--- Exercise requirements ---
From the records below, return every line containing the word "Send".

[Opening Records supplied section]

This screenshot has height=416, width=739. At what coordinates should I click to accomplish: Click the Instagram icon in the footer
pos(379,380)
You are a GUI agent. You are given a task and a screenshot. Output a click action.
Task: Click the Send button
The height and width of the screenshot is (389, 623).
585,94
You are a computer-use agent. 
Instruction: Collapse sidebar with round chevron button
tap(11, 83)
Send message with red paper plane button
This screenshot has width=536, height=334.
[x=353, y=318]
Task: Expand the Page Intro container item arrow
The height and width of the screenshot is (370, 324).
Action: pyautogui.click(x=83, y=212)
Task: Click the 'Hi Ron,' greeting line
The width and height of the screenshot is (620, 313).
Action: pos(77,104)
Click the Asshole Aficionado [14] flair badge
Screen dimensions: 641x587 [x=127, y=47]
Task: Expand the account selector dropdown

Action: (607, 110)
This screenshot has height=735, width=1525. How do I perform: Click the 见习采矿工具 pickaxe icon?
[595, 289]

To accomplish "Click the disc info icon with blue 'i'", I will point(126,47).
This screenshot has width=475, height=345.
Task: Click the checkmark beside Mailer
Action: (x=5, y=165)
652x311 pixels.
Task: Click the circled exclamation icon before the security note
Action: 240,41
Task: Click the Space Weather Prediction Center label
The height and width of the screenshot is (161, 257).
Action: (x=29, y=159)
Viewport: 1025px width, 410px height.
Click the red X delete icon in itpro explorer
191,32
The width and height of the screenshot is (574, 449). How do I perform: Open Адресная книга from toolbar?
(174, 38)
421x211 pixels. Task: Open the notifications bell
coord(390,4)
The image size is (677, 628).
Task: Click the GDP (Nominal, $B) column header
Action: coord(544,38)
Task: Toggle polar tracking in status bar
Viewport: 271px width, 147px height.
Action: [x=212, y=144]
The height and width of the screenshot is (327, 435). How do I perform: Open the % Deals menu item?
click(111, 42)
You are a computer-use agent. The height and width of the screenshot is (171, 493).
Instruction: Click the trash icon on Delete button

[Closing Records supplied section]

--- Completed exercise ---
Task: Click the Send button
Send message with red paper plane button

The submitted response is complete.